Give back exactly the lines running from the line with "1098x900 pixels." to the end of the entries, and only those lines.

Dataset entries
Segment Open
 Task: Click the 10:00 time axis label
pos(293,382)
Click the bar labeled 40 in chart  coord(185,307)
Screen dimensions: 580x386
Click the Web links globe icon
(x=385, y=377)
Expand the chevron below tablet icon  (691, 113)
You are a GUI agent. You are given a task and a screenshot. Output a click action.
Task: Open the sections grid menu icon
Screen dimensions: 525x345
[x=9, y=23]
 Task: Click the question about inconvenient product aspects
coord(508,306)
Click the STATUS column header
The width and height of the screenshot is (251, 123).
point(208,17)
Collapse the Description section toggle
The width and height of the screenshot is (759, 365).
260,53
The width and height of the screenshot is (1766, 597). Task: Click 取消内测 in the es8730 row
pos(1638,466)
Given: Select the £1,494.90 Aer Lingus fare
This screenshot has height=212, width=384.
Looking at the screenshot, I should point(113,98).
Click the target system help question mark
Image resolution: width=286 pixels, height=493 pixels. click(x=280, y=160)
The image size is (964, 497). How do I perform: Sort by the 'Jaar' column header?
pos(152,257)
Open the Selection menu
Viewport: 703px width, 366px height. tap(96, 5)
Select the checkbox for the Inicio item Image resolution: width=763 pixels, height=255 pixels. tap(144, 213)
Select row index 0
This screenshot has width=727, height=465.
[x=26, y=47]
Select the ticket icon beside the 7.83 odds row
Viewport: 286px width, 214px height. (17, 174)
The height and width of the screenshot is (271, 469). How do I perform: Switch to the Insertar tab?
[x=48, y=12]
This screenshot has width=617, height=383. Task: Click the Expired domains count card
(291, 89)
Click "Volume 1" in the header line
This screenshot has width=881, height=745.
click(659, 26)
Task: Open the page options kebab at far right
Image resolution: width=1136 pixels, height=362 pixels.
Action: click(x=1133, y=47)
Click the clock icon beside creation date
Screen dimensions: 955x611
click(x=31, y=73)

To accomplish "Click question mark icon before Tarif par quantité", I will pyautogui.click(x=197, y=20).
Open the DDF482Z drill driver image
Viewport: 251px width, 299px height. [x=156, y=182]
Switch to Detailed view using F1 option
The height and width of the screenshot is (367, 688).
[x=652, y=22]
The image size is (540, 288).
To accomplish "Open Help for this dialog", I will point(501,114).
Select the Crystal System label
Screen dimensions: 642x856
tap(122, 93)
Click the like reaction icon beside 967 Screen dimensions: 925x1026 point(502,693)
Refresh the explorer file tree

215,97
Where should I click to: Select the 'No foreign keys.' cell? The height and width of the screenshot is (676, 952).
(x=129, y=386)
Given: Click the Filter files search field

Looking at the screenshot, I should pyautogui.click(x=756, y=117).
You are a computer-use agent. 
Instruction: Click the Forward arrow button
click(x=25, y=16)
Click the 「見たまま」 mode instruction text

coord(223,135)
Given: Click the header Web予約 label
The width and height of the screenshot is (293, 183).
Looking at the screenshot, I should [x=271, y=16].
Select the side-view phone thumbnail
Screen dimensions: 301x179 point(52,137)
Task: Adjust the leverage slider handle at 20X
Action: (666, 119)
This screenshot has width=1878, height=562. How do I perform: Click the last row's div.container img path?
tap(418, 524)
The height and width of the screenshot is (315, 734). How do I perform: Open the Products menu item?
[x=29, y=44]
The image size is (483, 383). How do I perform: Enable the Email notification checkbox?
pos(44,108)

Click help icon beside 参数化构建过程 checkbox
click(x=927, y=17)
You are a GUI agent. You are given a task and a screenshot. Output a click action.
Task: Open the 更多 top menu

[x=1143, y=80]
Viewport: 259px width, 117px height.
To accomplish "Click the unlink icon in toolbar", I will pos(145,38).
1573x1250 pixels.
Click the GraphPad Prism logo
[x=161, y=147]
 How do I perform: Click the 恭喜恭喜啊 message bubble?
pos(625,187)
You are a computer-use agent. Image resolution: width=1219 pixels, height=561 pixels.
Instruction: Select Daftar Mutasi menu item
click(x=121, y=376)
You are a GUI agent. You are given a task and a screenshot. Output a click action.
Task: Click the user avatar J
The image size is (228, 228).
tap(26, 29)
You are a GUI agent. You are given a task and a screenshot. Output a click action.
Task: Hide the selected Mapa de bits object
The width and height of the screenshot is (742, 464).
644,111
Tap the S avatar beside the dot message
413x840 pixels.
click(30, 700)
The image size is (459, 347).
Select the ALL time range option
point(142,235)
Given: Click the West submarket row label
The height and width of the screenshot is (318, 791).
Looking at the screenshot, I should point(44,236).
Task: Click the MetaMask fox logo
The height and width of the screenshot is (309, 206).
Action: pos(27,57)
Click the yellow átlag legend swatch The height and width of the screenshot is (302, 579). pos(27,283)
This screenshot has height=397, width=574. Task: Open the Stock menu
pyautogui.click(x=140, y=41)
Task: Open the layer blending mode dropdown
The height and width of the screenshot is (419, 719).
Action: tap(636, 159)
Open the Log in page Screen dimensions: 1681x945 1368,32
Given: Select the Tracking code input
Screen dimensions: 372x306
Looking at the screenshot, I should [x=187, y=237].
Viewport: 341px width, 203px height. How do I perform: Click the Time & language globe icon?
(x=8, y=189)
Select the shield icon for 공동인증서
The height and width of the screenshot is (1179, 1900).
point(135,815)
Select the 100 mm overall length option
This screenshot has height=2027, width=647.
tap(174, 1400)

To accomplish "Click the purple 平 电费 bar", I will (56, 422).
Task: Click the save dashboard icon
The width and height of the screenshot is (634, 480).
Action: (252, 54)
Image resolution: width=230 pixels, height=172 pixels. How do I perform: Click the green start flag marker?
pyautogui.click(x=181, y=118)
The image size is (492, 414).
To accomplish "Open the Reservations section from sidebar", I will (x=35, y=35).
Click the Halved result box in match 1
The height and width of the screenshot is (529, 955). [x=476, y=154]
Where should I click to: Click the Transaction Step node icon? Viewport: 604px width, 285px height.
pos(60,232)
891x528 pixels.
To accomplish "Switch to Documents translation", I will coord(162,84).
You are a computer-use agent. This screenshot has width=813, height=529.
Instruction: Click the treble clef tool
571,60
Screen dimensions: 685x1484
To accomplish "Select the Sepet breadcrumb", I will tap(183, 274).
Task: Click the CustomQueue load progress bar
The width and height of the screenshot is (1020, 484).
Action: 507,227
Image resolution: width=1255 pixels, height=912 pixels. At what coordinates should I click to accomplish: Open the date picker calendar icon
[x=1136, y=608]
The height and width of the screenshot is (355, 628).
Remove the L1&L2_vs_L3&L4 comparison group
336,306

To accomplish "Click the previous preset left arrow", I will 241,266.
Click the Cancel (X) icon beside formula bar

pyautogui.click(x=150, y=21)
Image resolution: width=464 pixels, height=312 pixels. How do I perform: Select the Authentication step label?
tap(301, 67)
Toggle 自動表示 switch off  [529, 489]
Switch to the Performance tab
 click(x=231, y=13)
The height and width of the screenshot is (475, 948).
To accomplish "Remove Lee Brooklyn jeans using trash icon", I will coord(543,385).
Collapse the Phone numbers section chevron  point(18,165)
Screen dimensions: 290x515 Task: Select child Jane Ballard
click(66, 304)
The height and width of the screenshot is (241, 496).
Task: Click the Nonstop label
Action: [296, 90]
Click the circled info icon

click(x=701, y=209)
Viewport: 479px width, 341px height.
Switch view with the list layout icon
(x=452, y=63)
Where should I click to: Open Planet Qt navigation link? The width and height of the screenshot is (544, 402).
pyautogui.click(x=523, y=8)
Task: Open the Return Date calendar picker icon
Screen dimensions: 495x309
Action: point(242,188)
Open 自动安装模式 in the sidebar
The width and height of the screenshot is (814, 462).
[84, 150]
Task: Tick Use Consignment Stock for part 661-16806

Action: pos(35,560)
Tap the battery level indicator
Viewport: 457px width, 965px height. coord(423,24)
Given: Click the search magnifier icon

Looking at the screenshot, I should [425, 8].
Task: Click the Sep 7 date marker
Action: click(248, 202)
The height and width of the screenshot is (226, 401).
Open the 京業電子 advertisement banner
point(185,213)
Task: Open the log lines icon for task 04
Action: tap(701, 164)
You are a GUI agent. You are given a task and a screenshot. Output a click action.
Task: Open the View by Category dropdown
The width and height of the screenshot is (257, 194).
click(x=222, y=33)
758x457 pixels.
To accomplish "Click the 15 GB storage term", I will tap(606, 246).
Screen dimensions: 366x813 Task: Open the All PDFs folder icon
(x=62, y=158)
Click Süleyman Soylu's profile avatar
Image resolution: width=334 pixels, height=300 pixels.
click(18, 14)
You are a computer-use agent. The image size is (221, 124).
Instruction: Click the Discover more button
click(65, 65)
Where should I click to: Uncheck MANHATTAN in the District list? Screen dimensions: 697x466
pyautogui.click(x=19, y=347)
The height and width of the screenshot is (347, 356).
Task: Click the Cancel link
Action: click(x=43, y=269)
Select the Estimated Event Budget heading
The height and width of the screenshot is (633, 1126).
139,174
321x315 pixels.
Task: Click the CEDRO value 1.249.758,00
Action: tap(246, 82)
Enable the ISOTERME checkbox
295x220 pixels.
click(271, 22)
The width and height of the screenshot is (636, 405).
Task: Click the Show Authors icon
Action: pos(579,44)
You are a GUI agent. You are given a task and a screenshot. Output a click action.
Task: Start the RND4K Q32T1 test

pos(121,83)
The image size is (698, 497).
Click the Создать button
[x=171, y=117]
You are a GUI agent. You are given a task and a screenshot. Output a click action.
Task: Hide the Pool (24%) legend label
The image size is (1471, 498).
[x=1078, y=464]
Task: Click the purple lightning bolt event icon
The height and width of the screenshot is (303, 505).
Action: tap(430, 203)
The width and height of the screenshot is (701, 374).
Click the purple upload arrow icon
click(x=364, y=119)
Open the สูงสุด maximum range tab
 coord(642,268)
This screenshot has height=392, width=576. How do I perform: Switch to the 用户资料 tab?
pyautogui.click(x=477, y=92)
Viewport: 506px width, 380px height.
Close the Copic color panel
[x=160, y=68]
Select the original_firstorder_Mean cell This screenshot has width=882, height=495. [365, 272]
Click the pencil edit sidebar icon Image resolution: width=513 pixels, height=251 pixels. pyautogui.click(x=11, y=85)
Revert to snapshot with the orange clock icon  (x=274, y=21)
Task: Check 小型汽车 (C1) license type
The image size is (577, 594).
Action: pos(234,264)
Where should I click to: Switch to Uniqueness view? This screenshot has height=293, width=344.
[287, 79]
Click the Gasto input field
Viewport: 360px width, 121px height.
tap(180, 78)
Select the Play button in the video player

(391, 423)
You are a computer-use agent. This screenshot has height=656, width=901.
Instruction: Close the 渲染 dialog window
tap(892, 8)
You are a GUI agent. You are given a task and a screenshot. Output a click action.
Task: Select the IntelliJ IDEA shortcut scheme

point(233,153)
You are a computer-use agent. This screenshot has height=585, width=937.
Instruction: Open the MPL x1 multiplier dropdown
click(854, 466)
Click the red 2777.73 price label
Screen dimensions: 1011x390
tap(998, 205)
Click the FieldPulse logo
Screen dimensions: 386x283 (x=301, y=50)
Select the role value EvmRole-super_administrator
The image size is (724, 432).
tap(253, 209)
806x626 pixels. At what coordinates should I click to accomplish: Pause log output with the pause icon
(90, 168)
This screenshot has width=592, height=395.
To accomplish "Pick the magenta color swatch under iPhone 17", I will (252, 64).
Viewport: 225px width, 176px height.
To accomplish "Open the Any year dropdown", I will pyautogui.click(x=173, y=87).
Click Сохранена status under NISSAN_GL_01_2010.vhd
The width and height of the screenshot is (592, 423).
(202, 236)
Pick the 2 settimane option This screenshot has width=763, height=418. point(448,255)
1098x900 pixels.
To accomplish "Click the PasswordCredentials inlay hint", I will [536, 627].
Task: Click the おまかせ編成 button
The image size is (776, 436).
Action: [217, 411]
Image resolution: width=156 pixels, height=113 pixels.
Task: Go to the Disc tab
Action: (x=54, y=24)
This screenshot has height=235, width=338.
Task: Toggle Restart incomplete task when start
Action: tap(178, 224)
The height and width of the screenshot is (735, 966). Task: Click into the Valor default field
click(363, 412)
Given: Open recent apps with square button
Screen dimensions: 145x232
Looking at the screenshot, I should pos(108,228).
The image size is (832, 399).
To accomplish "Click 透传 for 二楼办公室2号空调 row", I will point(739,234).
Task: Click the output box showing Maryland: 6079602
Segment Closed
# Response below:
1098x900 pixels.
To accomplish "Click the PasswordCredentials inlay hint", I will [536, 627].
Task: Click the おまかせ編成 button
The image size is (776, 436).
Action: [217, 411]
Image resolution: width=156 pixels, height=113 pixels.
Task: Go to the Disc tab
Action: (x=54, y=24)
This screenshot has height=235, width=338.
Task: Toggle Restart incomplete task when start
Action: tap(178, 224)
The height and width of the screenshot is (735, 966). Task: Click into the Valor default field
click(363, 412)
Given: Open recent apps with square button
Screen dimensions: 145x232
Looking at the screenshot, I should pos(108,228).
The image size is (832, 399).
To accomplish "Click 透传 for 二楼办公室2号空调 row", I will point(739,234).
Task: Click the output box showing Maryland: 6079602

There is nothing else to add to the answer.